◆ ACTIVITY:
Make a word-for-word copy of the entries below from their first line through the line with "You are a computer-use agent. 1389x868", and add nothing.

[Saved data entries]
- Opening Delimiter -

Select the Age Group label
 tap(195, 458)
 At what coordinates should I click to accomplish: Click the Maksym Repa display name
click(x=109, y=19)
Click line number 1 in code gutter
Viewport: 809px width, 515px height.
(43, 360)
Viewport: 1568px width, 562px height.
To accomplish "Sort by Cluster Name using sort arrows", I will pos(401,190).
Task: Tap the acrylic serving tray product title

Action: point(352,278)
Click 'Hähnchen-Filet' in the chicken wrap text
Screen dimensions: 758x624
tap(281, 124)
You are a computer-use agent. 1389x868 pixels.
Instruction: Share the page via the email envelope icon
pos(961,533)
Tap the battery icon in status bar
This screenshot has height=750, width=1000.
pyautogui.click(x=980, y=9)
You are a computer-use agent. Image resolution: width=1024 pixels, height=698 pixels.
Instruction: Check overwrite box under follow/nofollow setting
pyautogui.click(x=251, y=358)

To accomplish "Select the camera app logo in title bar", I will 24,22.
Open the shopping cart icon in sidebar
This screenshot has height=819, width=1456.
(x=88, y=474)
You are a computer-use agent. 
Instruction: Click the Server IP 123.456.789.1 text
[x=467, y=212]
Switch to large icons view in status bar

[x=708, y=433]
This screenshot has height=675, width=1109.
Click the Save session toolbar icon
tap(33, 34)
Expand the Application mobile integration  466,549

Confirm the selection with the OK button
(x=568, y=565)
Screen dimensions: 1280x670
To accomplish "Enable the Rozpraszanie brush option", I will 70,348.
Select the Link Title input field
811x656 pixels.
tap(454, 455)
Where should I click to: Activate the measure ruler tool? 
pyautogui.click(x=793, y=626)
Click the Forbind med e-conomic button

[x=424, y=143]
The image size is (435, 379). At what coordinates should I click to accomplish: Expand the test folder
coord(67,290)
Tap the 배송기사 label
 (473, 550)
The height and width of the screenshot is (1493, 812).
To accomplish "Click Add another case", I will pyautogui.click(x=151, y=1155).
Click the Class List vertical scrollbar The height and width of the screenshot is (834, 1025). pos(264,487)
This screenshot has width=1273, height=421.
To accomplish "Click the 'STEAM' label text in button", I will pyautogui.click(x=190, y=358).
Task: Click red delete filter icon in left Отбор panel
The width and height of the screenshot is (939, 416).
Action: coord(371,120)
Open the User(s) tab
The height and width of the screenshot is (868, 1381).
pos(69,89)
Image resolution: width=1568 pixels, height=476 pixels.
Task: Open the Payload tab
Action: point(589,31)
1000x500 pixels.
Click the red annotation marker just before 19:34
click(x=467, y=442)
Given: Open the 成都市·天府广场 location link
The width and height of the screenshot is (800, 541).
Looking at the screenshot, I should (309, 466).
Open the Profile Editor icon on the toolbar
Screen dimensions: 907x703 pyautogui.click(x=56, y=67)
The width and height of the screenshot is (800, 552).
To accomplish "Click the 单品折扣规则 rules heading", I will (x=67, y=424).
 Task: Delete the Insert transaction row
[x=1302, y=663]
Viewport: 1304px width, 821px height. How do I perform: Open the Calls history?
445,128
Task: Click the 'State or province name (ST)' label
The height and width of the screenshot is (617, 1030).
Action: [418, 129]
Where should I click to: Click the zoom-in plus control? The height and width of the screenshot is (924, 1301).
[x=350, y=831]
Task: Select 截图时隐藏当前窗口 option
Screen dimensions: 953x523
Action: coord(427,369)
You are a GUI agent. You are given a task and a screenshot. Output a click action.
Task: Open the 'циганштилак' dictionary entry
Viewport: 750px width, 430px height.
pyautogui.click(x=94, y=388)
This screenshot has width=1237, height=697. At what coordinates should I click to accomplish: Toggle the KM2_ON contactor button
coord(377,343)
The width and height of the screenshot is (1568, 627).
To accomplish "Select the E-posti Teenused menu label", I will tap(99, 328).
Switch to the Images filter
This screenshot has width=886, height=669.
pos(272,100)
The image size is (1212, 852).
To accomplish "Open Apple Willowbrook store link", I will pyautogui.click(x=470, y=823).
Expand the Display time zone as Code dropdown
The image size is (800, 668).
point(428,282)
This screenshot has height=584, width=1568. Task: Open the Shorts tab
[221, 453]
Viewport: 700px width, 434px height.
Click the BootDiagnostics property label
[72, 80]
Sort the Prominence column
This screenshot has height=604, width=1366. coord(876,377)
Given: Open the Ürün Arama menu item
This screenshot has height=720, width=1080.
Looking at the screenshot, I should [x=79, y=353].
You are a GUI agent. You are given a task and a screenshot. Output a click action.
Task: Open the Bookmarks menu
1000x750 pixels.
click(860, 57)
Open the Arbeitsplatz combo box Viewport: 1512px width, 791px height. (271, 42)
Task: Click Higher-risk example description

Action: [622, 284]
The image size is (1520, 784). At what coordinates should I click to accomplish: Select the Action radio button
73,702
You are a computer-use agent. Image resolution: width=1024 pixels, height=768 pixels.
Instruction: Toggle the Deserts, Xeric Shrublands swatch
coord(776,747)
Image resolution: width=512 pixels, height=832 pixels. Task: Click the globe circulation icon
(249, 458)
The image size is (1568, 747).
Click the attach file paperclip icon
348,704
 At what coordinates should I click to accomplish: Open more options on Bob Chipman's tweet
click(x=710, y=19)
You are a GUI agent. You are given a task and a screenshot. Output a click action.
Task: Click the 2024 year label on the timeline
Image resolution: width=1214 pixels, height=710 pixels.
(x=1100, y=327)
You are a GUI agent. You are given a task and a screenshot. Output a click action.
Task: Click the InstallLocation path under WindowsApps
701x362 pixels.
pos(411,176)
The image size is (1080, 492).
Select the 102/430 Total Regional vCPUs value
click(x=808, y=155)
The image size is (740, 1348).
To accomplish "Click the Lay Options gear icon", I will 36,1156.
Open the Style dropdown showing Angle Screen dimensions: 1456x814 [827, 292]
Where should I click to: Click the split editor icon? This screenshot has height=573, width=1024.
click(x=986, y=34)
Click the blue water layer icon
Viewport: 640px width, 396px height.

- Closing Delimiter -

◆ EXERCISE RESPONSE:
Select the Age Group label
 tap(195, 458)
 At what coordinates should I click to accomplish: Click the Maksym Repa display name
click(x=109, y=19)
Click line number 1 in code gutter
Viewport: 809px width, 515px height.
(43, 360)
Viewport: 1568px width, 562px height.
To accomplish "Sort by Cluster Name using sort arrows", I will pos(401,190).
Task: Tap the acrylic serving tray product title

Action: point(352,278)
Click 'Hähnchen-Filet' in the chicken wrap text
Screen dimensions: 758x624
tap(281, 124)
You are a computer-use agent. 1389x868 pixels.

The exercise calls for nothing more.